Yulia Navalnaya attacks Vladimir Putin. The widow of the Kremlin's number one rival claims that two laboratories "in two different countries" reached "the same conclusion," namely that Alexei Navalny "was poisoned" with "biological material" that she claims was "smuggled abroad to safety" after her husband's death in prison.

Navalnaya called for the results of the tests conducted immediately after Navalny's death to be published: "They are of public importance and must be made public. We all deserve to know the truth," she declared. Alexey Navalny died in February 2024, under circumstances that remain unclear, while unjustly held in a prison in the Russian Arctic. And his allies directly blame the Kremlin for his death.

"Putin is responsible for my husband's death," Navalnaya accuses. She also published what she claims are photos of the dissident's cell immediately after his death—a pool of vomit is visible on the floor—and adds that, according to five employees of the "Polar Wolf" penal colony, the dissident suffered severe convulsions before his death. Furthermore, his widow, now a key figure in the Russian opposition, claims there is no longer any trace of the videos filmed by the prison's surveillance cameras on the day of Navalny's death.

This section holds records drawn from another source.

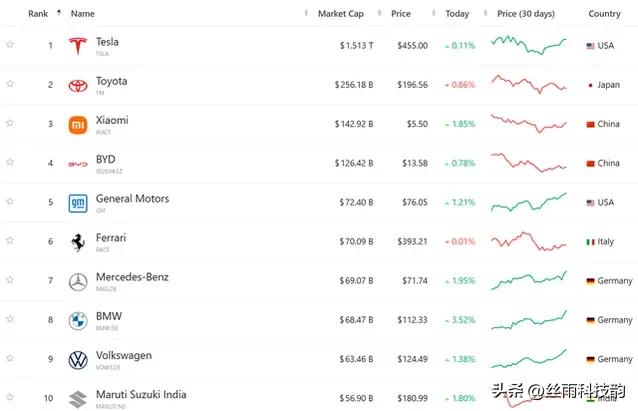The image size is (638, 411).
Task: Click the Xiaomi orange logo
Action: [77, 124]
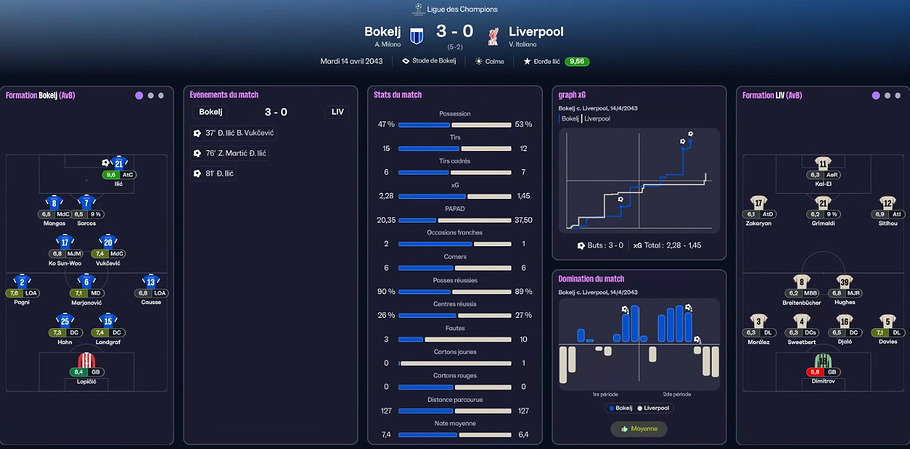Click the Champions League logo at top
Image resolution: width=910 pixels, height=449 pixels.
[x=417, y=9]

The Kremlin has not commented. "I know nothing about these statements. I can't say anything about it," Putin's spokesman, Dmitry Peskov, simply said. Navalnaya claims her husband was not properly treated. "He wasn't even taken to the infirmary. They simply took him back to his cell number 16," she said in an online video, citing what she says are prison guards' statements to their superiors.

"Alexey collapsed to the floor, pulled his legs up to his stomach, and started moaning in pain," she says. "He said his chest and stomach were burning," she adds. "Then he started vomiting."

Alexey Navalny was the driving force behind the protests against Putin's authoritarian drift in Russia, and the investigations by his Anti-Corruption Foundation caused more than a few headaches for the president's loyalists. In 2020, he was treated in Germany for what Western experts believe was a poisoning in Siberia with a deadly military nerve agent—Novichok—for which the Kremlin's intelligence services are suspected. Meanwhile, Putin's regime had begun to churn out charges against him, but Navalny nevertheless returned to Russia in January 2021, despite knowing he would end up in prison.

He was arrested as soon as he set foot at Moscow's Sheremetyevo Airport and later sentenced to 19 years in prison on charges of clearly politically motivated "extremism." But even from behind bars, he continued to criticize Putin and the Kremlin-ordered military aggression against Ukraine. A year ago, The Insider reported that it had analyzed "hundreds of documents related to Navalny's death," arguing that the "content" of these documents demonstrated that "Russian authorities consistently removed references to the symptoms that prison doctors noted Navalny was suffering from," which, according to the newspaper, "clearly indicated that Navalny was poisoned."

According to The Insider, investigators initially reported that the dissident had experienced stomach pain, vomiting, and convulsions, and then lost consciousness. However, these symptoms were removed in the latest version.